::: PASSAGE

He began co-producing documentaries for public TV and public radio, and helped organize an effort in the 1980s, which led to the Congressional passage of a fund to support non-commercial independent filmmakers -- the Independent Television Service.
In 1991, Chester co-founded the nonprofit Washington, D.C.-based Center for Media Education. He was also a co-founder of the Telecommunications Policy Roundtable, and helped write its groundbreaking set of principles for the digital age in 1993. During the debate on the Telecommunications Act of 1996, he played a key role in fighting proposed measures to deregulate ownership rules in the broadcasting, newspaper, and cable industries.
In 1996, Newsweek named him one of the Internet's fifty most influential people.
‘The same business model focused on entertainment and advertising is shaping the new medium of broadband,’ explains Chester. ‘The vision these folks have for our digital future doesn't support serious news; diverse ownership of content by women and people of color; services and control by low-income Americans. It's about unleashing the most powerful medium ever created by humans to instill deep commercial values into our values.’
Chester’s new book, Digital Destiny: New Media and the Future of Democracy, published in January 2007 by The New Press, is his latest weapon in the war for free media. In it he describes how the country’s powerful communications companies are ‘using their political clout to gain ever greater control over the Internet and other digital communication channels.’ And he spells out what we can do to take our ‘digital destiny’ back into our own hands.

::::::
::: PROVIDED MATERIAL

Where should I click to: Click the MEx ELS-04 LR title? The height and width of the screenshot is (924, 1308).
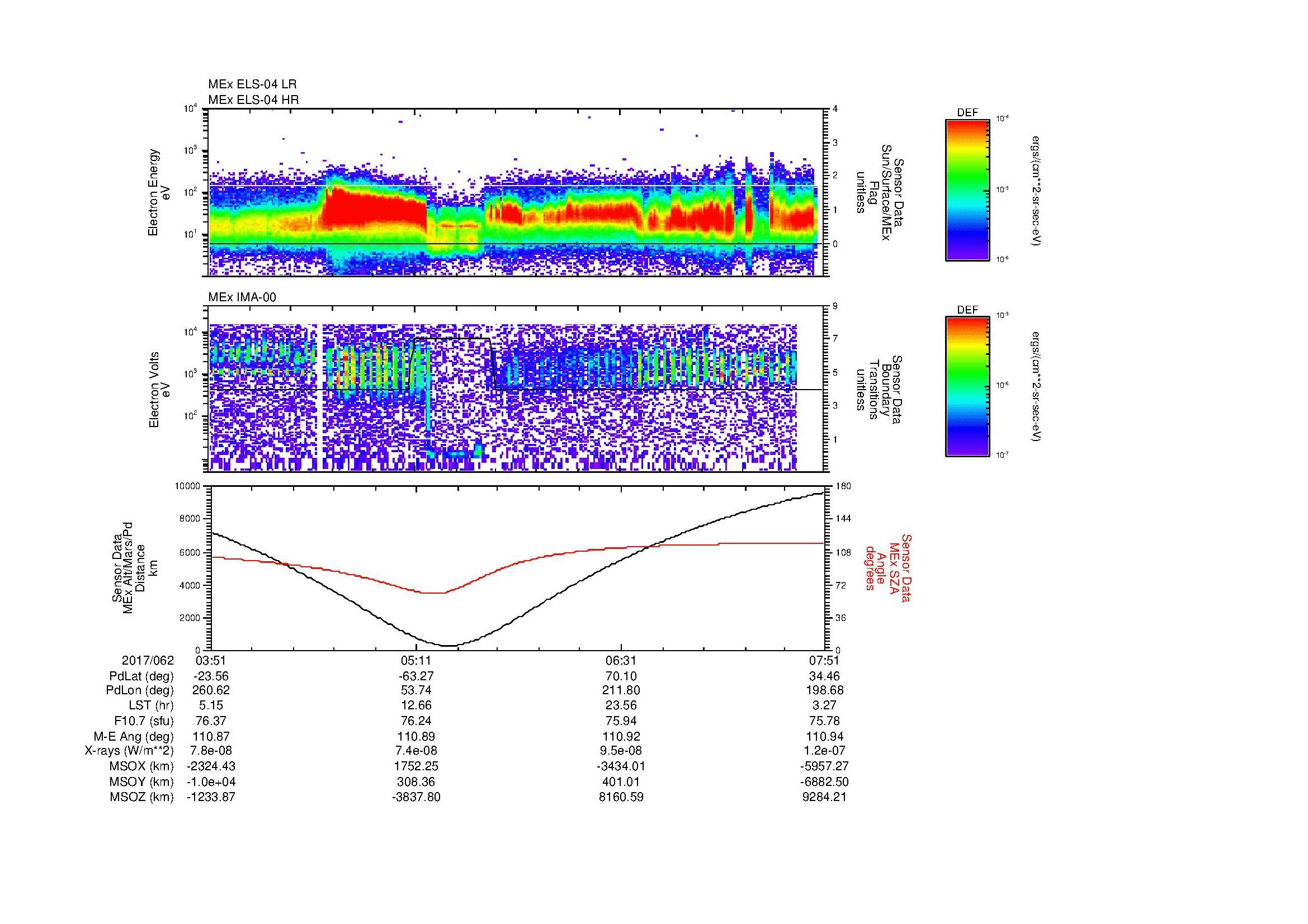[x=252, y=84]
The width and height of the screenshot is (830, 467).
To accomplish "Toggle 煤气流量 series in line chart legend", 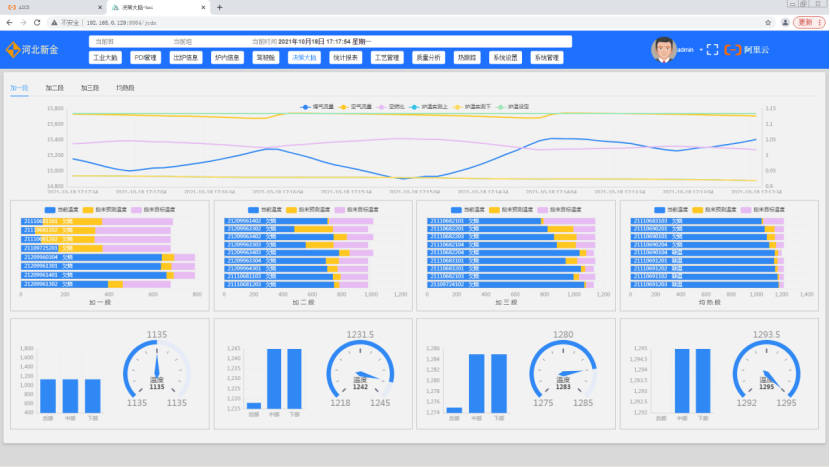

::::::
::: PROVIDED MATERIAL

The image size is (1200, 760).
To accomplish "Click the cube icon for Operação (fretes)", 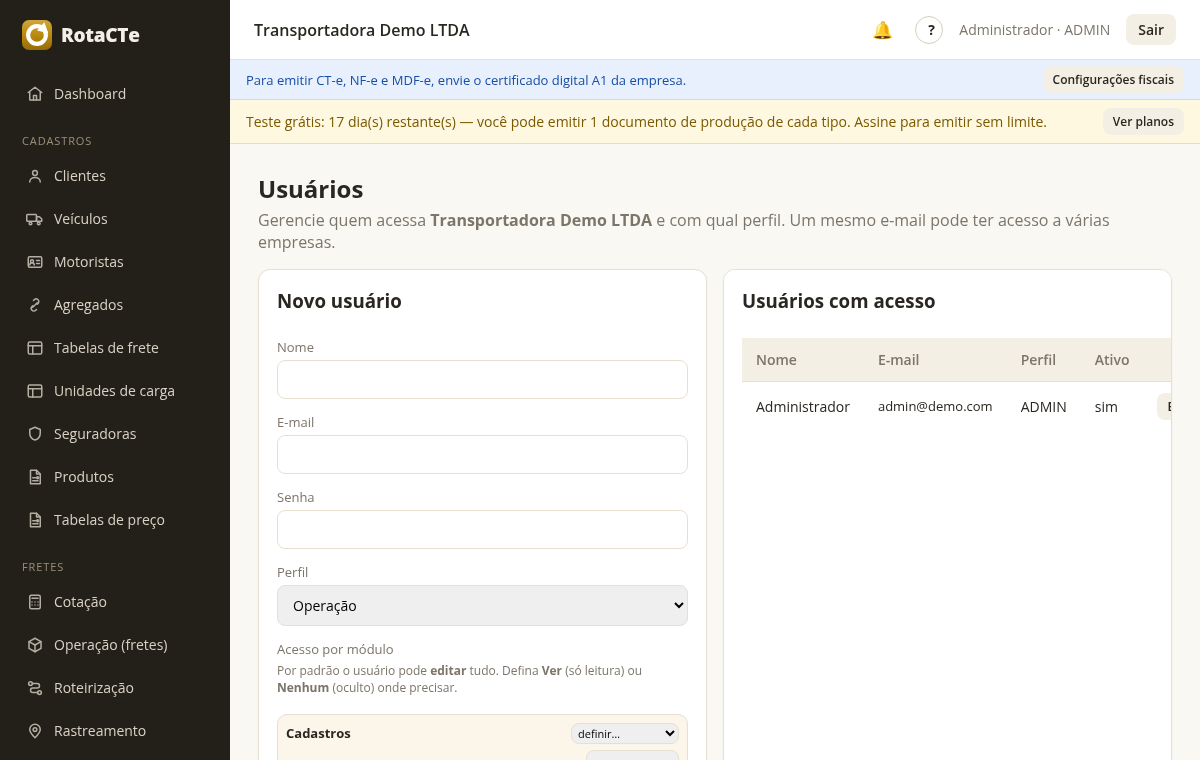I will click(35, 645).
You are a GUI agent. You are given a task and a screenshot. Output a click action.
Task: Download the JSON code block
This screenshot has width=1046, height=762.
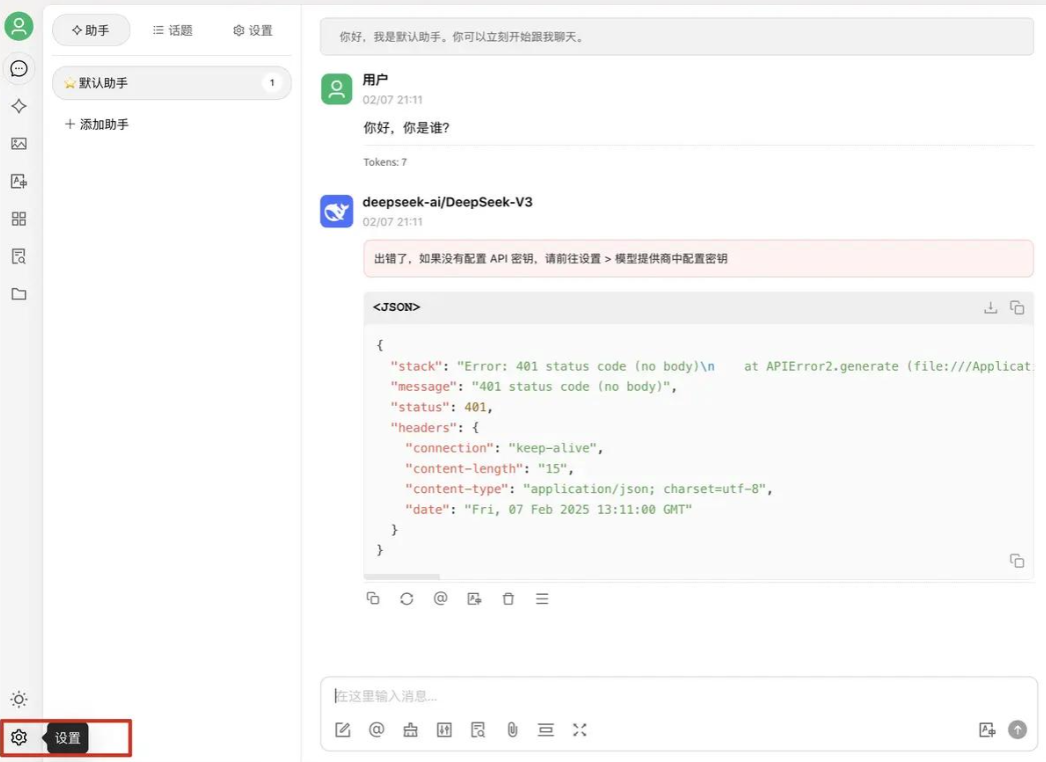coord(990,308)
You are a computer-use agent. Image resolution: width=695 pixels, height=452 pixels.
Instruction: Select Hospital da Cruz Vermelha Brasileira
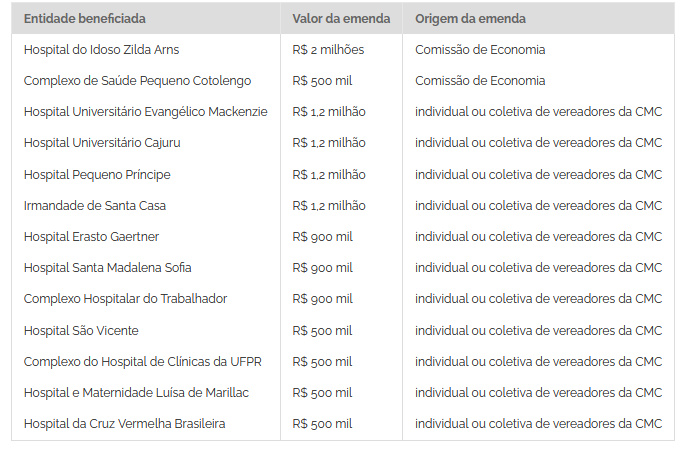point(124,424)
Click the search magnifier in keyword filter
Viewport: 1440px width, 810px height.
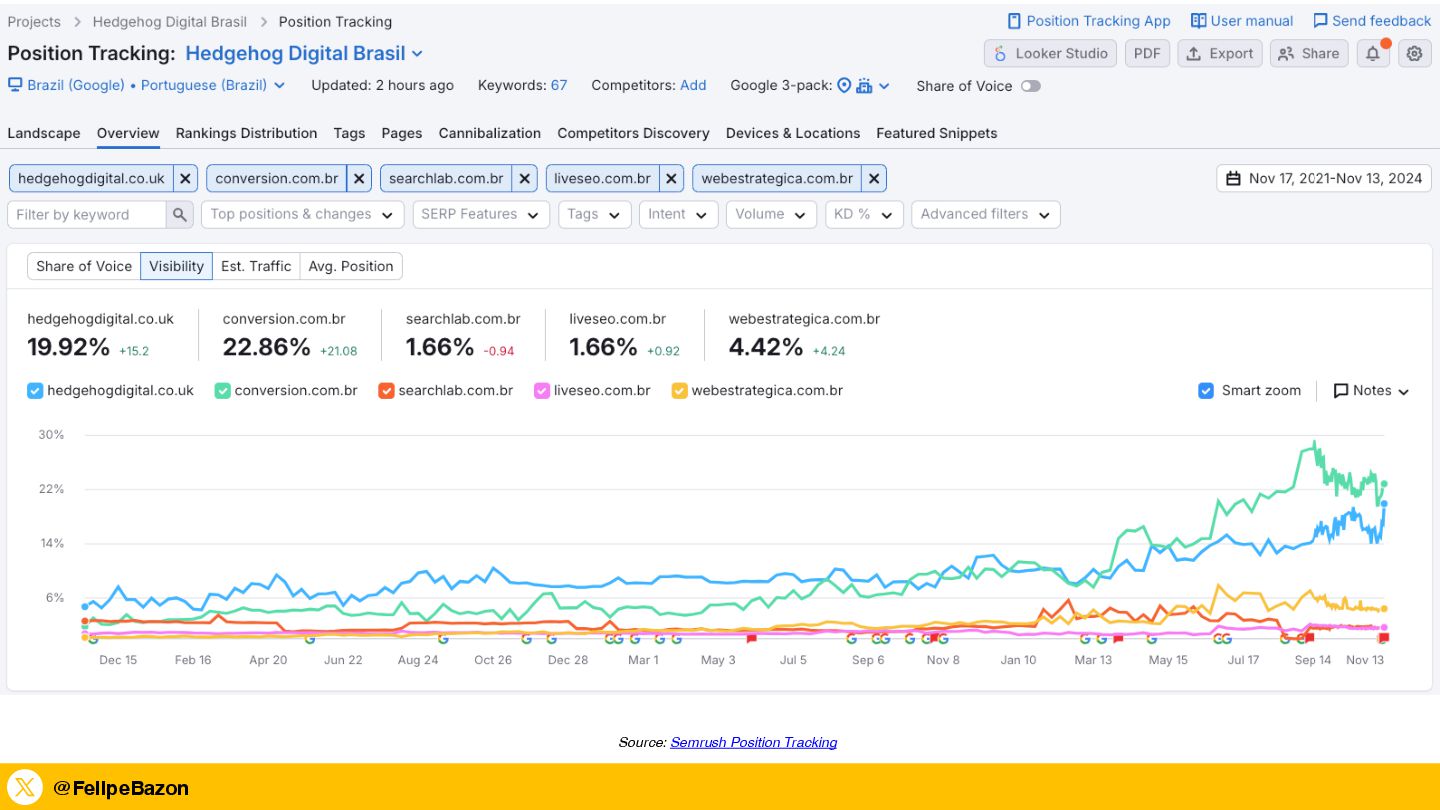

::::::

* SET TASKS:
- a) In the profile of Chester, rewrite the part from "He began co-producing" to "most influential people.", swapping "groundbreaking" for "landmark".
- b) Extend the profile of Chester past its final sentence.

* EXPECTED OUTPUTS:
- a)
He began co-producing documentaries for public TV and public radio, and helped organize an effort in the 1980s, which led to the Congressional passage of a fund to support non-commercial independent filmmakers -- the Independent Television Service.
In 1991, Chester co-founded the nonprofit Washington, D.C.-based Center for Media Education. He was also a co-founder of the Telecommunications Policy Roundtable, and helped write its landmark set of principles for the digital age in 1993. During the debate on the Telecommunications Act of 1996, he played a key role in fighting proposed measures to deregulate ownership rules in the broadcasting, newspaper, and cable industries.
In 1996, Newsweek named him one of the Internet's fifty most influential people.

- b)
Chester says it’s going to take more than just a sense of dedication.
‘Only by having financially sustainable revenues within the core of new media will we be able to organize and also fund the kind of multimedia production necessary to support the long road for progressive social change.
‘I have a vision for a digital media system which helps us address our problems, supports diversity and helps in what must be a global effort to promote peace. Besides, we have to hold these big institutions accountable.’
Jeff’s Heroes: Ralph Nader, Bill Moyers, I. F. Stone, Rachel Carson, Erik Barnouw (media historian), Rep. Maxine Waters (D-Calif.)